I dropped a kiss on top of Nana Vee’s graying hair, which she always kept pinned into a poufy bun. “I’ll warm it up.”
She pivoted, leading the way back across the short bridge and around the deck girdling my bungalow.
Giya fell into step beside me and whispered, “Did you find out what the dinner was about?”
“Yes.”
“And?”
I flicked my gaze toward the lucionaga hovering in their firefly form. “Later.”
She trailed me through my open sash windows and into the bedroom, which had once belonged to her mother but became mine the day I turned twelve. Like my parents’ home, it was fashioned from glass and gossamer-white, but instead of stone, my bungalow was made of lacquered wood and shiny copper.
I plunged my hand into the bath scented with crushed beetle shells and honeysuckle.

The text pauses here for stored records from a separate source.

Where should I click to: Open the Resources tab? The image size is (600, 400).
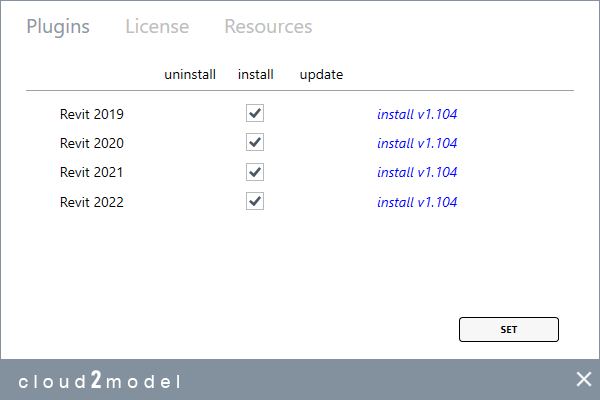[268, 27]
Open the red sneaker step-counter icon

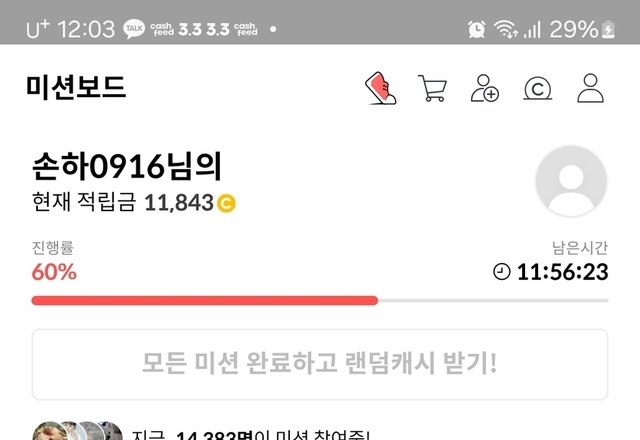[380, 88]
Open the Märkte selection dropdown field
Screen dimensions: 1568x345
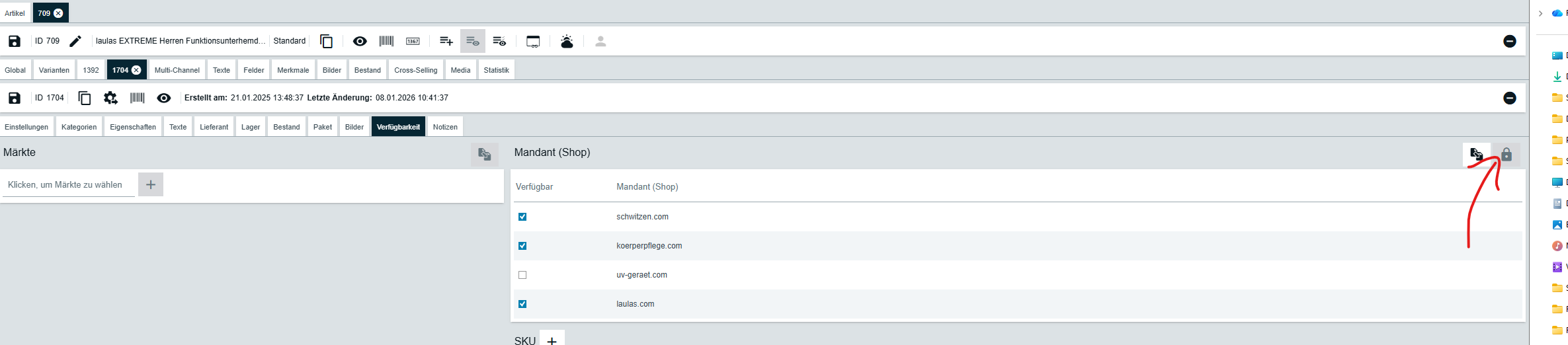tap(67, 184)
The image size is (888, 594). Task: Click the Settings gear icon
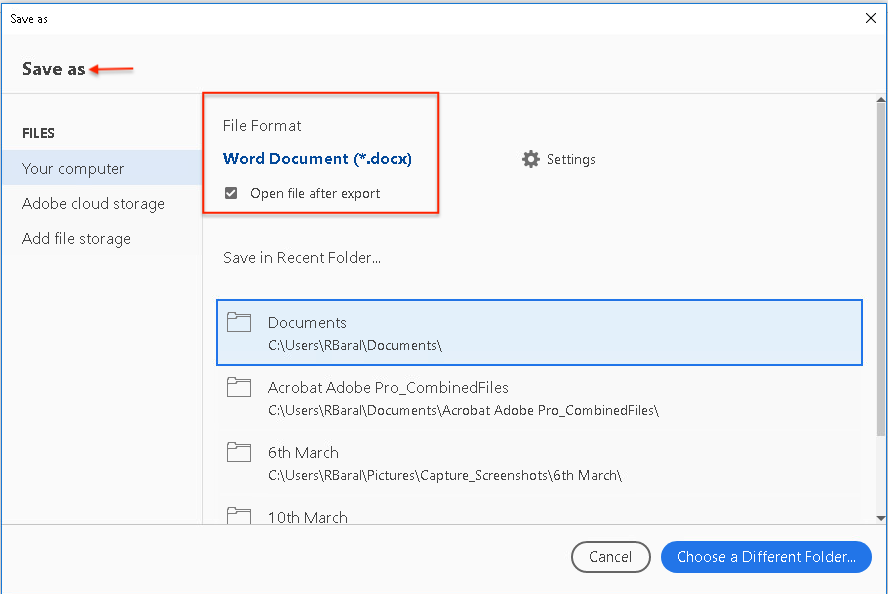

The water beaded around my fingers and knuckles as it warmed, and my submerged skin began to glisten with tiny copper scales, courtesy of my Daneelie heritage.
I had a love-hate relationship with my reptilian skin—love because it tied me to Nima and allowed me to swim underwater for hours without needing to come up for air, and hate because it had landed me a gajoï. Although my engagement to the devil’s spawn sucked, having to repay Joshua Locklear sucked harder.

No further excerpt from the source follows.